Reputation: 13
I'm starting to learn code some complex things on python and today I decided to work with BeautifulSoup. The problem appear when I tried to get the title of a product, I attempt to change ".find" to ".findAll" and can't find the solution. Someone please help me. Here is my code:
from urllib.request import urlopen as uReq
from bs4 import BeautifulSoup as Soup
ListaSteam = "https://store.steampowered.com/search/?sort_by=Price_ASC&category1=998%2C996&category2=29"
#PAGINA - OBTENCION - CERRADA
Pagina = uReq(ListaSteam)
PaginaHtml = Pagina.read()
Pagina.close()
#1 PASO
PaginaSoup = Soup(PaginaHtml, "html.parser")
CodigoJuegos = PaginaSoup.find("div",{"id":"search_resultsRows"})
PRUEBA = CodigoJuegos.a.span["title"]
print(PRUEBA)
The error is as follows:
This is the error:
`Traceback (most recent call last):
File "C:\Users\Usuario\Desktop\******", line 14, in <module>
PRUEBA = CodigoJuegos.a.span["title"]
File "C:\Users\Usuario\AppData\Local\Programs\Python\Python39\lib\site-packages\bs4\element.py", line 1406, in __getitem__
return self.attrs[key]
KeyError: 'title'
Upvotes: 0
Views: 392
Reputation: 9405
First of, you should use PEP8 styling. It is hard to read your code.

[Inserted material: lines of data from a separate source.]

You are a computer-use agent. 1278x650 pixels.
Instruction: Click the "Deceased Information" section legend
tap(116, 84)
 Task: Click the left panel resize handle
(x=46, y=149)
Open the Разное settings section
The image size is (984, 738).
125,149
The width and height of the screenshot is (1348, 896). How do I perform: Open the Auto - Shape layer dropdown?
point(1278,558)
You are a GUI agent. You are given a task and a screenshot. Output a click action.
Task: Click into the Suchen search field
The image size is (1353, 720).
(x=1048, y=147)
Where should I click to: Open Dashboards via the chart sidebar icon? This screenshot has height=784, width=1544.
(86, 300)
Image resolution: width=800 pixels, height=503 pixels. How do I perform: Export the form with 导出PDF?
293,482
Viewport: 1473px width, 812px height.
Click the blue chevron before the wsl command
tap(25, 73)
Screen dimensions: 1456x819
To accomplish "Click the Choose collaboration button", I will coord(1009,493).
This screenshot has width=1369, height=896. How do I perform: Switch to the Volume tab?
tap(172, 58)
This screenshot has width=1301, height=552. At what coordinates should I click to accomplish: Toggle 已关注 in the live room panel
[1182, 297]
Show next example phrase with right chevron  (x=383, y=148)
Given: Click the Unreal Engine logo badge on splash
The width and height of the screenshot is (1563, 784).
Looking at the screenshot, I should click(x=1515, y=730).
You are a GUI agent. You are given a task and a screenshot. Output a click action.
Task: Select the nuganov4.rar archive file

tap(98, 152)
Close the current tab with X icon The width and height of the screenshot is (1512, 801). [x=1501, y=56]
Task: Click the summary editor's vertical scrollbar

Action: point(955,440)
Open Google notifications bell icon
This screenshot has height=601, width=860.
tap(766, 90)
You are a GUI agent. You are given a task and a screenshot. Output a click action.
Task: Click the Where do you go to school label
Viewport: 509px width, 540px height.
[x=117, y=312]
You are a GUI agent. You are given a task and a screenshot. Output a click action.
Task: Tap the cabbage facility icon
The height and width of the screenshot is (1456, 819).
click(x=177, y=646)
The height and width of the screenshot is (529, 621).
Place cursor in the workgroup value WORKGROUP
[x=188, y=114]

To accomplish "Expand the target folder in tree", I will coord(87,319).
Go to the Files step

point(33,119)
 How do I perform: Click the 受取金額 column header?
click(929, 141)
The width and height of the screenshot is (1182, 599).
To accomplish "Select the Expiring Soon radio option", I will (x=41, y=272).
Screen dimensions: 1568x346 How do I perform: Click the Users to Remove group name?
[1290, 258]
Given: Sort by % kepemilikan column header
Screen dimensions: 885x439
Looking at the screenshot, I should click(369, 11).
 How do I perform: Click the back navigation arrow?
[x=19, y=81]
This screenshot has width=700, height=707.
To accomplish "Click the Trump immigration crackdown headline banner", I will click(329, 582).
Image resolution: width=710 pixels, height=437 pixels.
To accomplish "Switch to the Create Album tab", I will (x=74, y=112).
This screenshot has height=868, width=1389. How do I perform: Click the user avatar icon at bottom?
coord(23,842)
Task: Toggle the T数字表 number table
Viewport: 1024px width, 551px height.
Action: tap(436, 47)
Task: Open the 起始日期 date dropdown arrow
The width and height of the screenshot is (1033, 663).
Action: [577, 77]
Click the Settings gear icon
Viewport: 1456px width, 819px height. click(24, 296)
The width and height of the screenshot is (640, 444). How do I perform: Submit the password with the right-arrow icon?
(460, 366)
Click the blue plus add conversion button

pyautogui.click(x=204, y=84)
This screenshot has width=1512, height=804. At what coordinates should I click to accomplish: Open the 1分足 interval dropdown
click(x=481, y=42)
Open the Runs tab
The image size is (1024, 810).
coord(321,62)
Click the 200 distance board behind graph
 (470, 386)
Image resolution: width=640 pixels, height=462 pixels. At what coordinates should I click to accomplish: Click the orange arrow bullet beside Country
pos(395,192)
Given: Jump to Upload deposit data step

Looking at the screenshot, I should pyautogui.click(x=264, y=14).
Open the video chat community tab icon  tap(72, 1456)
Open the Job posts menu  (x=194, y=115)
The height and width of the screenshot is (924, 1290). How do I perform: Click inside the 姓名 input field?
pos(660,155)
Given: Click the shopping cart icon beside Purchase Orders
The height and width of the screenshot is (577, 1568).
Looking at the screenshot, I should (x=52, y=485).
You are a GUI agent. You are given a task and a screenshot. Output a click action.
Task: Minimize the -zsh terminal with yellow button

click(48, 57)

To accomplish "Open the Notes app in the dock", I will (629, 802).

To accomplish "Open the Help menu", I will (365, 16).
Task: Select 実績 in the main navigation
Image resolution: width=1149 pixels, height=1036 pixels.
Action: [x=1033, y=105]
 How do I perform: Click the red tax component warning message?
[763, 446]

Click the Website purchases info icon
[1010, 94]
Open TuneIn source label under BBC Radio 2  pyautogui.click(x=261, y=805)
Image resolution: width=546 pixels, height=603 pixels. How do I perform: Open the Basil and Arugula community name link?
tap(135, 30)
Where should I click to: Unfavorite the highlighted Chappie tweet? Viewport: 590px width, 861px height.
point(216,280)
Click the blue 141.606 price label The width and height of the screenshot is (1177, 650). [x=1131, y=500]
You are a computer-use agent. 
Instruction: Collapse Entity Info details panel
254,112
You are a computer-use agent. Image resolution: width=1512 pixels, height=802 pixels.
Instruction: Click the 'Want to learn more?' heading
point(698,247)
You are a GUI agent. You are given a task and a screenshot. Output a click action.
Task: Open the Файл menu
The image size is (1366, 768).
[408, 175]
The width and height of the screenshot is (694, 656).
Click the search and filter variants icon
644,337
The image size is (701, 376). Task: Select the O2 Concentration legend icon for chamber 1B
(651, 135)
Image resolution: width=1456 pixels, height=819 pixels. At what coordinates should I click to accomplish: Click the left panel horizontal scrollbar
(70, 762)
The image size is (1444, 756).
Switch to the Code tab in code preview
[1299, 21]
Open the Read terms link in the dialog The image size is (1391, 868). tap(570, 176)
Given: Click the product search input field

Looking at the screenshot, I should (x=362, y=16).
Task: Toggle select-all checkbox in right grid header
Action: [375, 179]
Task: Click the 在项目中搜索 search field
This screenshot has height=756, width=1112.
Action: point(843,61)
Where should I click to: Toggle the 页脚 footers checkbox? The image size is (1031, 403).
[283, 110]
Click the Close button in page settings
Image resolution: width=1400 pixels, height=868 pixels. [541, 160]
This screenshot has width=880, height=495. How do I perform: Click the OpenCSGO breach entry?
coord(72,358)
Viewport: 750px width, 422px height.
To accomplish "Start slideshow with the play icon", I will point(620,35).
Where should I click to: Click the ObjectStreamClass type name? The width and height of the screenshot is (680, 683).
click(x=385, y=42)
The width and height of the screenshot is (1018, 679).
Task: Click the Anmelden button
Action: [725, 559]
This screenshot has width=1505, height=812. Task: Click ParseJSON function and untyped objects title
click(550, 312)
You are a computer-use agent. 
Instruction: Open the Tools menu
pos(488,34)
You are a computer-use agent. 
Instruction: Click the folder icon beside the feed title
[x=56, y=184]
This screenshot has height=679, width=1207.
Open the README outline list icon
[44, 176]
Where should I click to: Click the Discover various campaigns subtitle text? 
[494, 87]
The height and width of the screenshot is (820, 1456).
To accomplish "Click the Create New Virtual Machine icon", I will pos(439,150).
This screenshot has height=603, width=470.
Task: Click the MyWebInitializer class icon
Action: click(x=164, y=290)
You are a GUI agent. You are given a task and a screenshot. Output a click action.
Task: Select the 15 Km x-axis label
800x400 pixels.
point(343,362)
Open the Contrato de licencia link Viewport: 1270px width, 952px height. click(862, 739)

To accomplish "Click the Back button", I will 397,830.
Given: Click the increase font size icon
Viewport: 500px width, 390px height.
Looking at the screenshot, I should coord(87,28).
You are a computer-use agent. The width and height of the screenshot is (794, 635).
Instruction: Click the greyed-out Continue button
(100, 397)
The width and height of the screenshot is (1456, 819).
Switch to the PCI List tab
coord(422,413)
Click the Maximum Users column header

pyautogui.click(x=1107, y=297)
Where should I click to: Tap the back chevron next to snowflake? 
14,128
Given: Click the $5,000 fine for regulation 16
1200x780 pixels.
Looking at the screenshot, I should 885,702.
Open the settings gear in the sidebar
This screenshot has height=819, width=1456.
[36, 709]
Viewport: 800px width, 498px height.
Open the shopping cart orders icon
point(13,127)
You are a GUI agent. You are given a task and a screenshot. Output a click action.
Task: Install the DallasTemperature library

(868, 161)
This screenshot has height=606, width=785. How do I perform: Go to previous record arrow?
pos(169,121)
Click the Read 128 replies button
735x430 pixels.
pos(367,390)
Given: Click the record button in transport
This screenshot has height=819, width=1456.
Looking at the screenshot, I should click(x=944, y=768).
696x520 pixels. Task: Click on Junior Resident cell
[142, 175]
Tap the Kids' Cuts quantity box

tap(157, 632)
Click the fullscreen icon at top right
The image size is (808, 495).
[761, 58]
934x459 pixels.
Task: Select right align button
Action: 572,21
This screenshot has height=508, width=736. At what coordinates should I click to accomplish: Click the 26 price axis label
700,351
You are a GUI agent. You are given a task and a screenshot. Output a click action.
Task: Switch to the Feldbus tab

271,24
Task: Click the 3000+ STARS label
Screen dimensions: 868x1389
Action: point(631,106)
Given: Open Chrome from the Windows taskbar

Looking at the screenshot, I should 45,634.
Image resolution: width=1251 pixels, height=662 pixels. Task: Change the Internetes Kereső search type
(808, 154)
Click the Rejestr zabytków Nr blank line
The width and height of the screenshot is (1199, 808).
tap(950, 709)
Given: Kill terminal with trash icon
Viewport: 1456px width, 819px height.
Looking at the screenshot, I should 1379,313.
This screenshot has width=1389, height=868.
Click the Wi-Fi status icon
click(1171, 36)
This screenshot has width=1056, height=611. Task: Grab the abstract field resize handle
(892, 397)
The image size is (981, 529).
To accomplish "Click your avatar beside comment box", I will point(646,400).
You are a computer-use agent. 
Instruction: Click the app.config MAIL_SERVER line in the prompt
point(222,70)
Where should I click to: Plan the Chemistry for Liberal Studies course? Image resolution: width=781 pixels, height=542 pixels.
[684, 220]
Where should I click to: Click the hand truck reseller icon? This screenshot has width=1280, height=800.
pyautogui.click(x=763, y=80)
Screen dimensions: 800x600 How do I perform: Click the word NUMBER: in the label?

If you want to solve it with the least amount of code change do the following:
PRUEBA = CodigoJuegos.a.span.text
That said, I scrape websites professionally using (among other tools bs4), and I'd go for something like this:
import requests
from bs4 import BeautifulSoup
search_url = "https://store.steampowered.com/search"
category1 = ('998', '996')
category2 = '29'
params = {
'sort_by': 'Price_ASC',
'category1': ','.join(category1),
'category2': category2,
}
response = requests.get(
search_url,
params=params
)
soup = BeautifulSoup(response.text, "html.parser")
elms = soup.find_all("span", {"class": "title"})
for elm in elms:
print(elm.text)
Output:
Barro F
The Last Hope: Trump vs Mafia - North Korea
Ninja Stealth
Tetropunk
Oracle
Legend of Himari
Planes, Bullets and Vodka
Shift
Blast-off
...
If you already have a dependency to bs4
, you might as well also get requests
too.
Upvotes: 1
Reputation: 2619
using css selector 'spna.title'
CodigoJuegos = PaginaSoup.select('span.title')
for t in CodigoJuegos:
print(t.text)
Upvotes: 0
Reputation: 1088
May be you want to do:
PRUEBA = CodigoJuegos.a.get_text("title")
Upvotes: 0